C. Le cadre juridique depuis l’édiction de l’article 236 de la LRTSPF
[61] Le 1er avril 2005, la LRTFP a été abrogée et remplacée par la LRTSPF, dont l’article 236 visait à répondre directement à l’arrêt Vaughan de la Cour suprême du Canada (voir Procureur général du Canada, au nom de Service correctionnel du Canada) c Robichaud et MacKinnon, 2013 NBCA 3 [Robichaud] au para 7; Hudson au para 74).
[62] Dans l’arrêt Bron, un fonctionnaire fédéral prétendait avoir été harcelé par son employeur, Transports Canada, en représailles de ses activités de dénonciation, et soutenait qu’il ne pouvait pas s’attendre à un traitement équitable s’il faisait appel à la procédure interne de grief. La Cour d’appel de l’Ontario a clairement indiqué que l’application du principe énoncé dans l’arrêt Vaughan¾selon lequel les tribunaux peuvent examiner, lorsqu’ils exercent leur pouvoir discrétionnaire résiduel, si le mécanisme de grief en place offre un redressement efficace ¾dépendait des termes utilisés dans la loi applicable et a souligné que l’entrée en vigueur de l’article 236 de la LRTSPF depuis cet arrêt a essentiellement changé la donne (Bron au para 28). De plus, et faisant ainsi écho au juge Binnie dans l’arrêt Vaughan au paragraphe 21, ainsi qu’au juge Cromwell dans l’arrêt Pleau à la page 381, le juge Doherty a conclu que, même s’il faut un libellé clair pour que [traduction] « la compétence exclusive de statuer sur certains différends soit conférée à un décideur autre que les tribunaux »

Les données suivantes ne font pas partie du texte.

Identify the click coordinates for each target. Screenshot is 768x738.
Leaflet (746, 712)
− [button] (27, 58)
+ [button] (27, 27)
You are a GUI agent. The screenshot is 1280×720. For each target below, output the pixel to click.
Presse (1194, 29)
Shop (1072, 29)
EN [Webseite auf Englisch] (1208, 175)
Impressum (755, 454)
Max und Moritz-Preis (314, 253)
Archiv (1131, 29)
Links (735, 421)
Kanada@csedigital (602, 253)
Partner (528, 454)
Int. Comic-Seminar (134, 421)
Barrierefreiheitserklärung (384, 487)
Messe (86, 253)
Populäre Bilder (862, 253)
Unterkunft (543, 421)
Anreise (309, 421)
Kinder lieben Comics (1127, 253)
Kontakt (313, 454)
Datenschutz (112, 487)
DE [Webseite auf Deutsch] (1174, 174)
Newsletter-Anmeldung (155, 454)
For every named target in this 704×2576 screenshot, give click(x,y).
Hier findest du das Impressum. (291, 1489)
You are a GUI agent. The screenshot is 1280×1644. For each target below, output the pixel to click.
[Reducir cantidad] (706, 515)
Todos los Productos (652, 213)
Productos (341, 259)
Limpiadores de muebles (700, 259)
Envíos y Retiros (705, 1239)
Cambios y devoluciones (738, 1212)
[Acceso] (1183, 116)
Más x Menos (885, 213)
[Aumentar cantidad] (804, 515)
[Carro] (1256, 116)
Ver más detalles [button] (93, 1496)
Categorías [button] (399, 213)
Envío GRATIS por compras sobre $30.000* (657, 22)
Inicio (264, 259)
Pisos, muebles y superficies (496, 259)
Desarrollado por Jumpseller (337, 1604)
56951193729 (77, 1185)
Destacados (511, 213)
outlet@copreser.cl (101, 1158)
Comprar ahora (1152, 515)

, l’article 236 est clair et sans équivoque à cet égard, et on ne peut y déroger que dans les cas où le processus de grief n’offre aucune réparation appropriée (il reprend ainsi le propos de la juge McLachlin dans les arrêts Weber et Canadien Pacifique), de sorte que les demandes pouvant faire l’objet d’un grief [traduction] « doivent être tranchées au moyen de la procédure de grief »
(Bron au para 29).
[63] Le juge Doherty s’appuie sur un passage tiré du paragraphe 8 de l’arrêt Canadien Pacifique, soit que la common law a élaboré la notion de cours investies d’une compétence inhérente afin de résoudre les problèmes pour lesquels il y a un vide ou une lacune que le régime législatif n’a pas prévus ou, autrement dit, lorsqu’aucune réparation n’est offerte (Bron au para 32). Cependant, il affirme clairement qu’il n’y aura aucune lacune lorsque le régime législatif s’applique à une plainte en milieu de travail pouvant faire l’objet d’un grief en vertu de la loi (Bron au para 32).
[64] Quant à savoir s’il existe des exceptions à l’application de l’article 236 dans le cas où il n’est peut-être pas possible d’obtenir un redressement efficace, le juge Doherty a déclaré [traduction] « qu’il n’y a rien dans le libellé de l’article 236 pour conclure à l’existence d’une limite semblable »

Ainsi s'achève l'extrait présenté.